(DATA IN THIS EXERCISE begins)

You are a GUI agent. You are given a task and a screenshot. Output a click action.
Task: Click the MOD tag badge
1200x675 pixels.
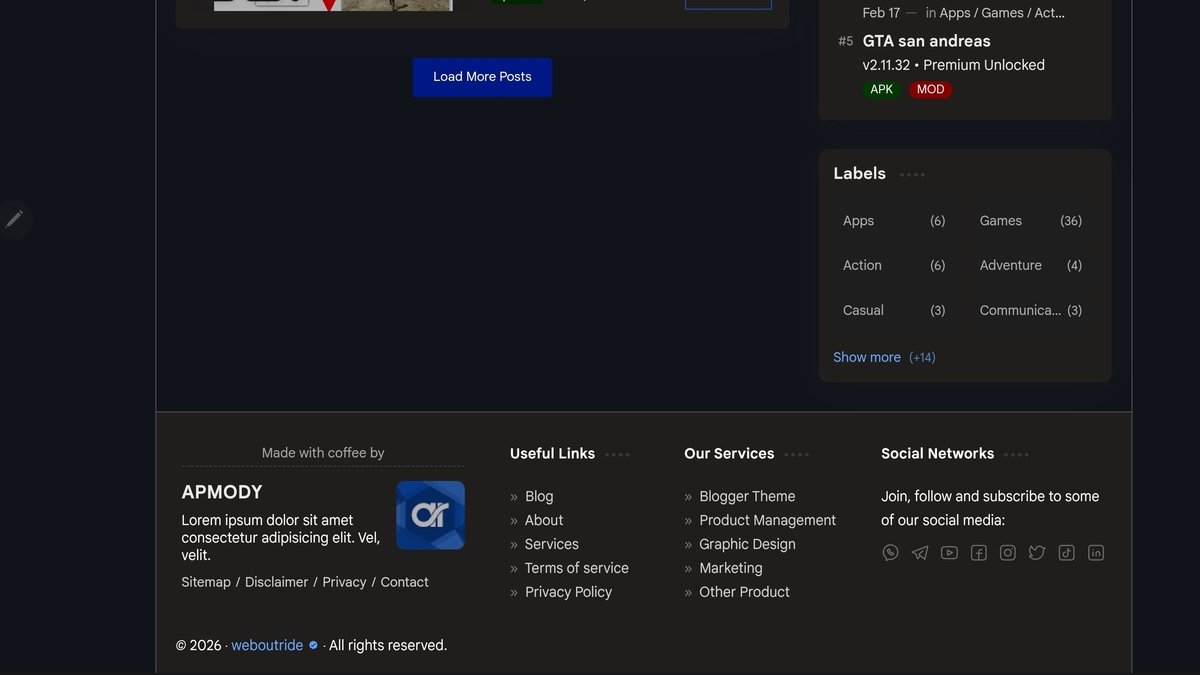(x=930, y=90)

(DATA IN THIS EXERCISE ends)
(DATA IN THIS EXERCISE begins)

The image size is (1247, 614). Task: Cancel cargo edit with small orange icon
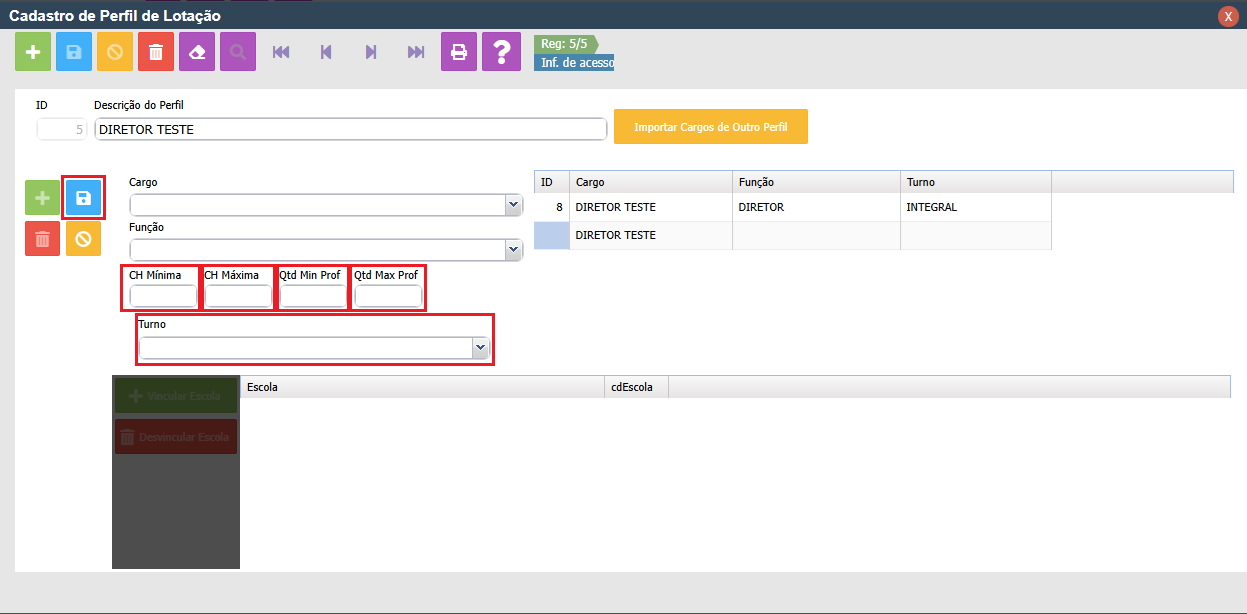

(DATA IN THIS EXERCISE ends)
(DATA IN THIS EXERCISE begins)

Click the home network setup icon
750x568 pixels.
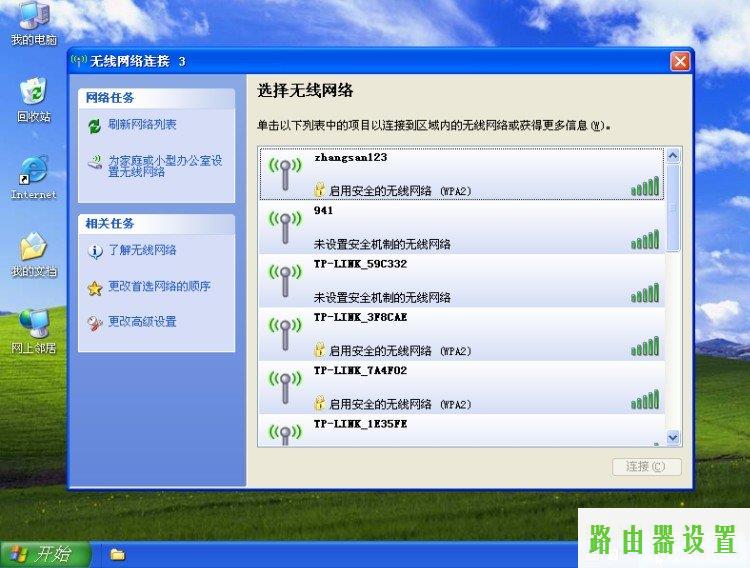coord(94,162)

(DATA IN THIS EXERCISE ends)

Copy each line above that contains the word "icon".

## [REPLY]
The image size is (1247, 614). Task: Cancel cargo edit with small orange icon
Click the home network setup icon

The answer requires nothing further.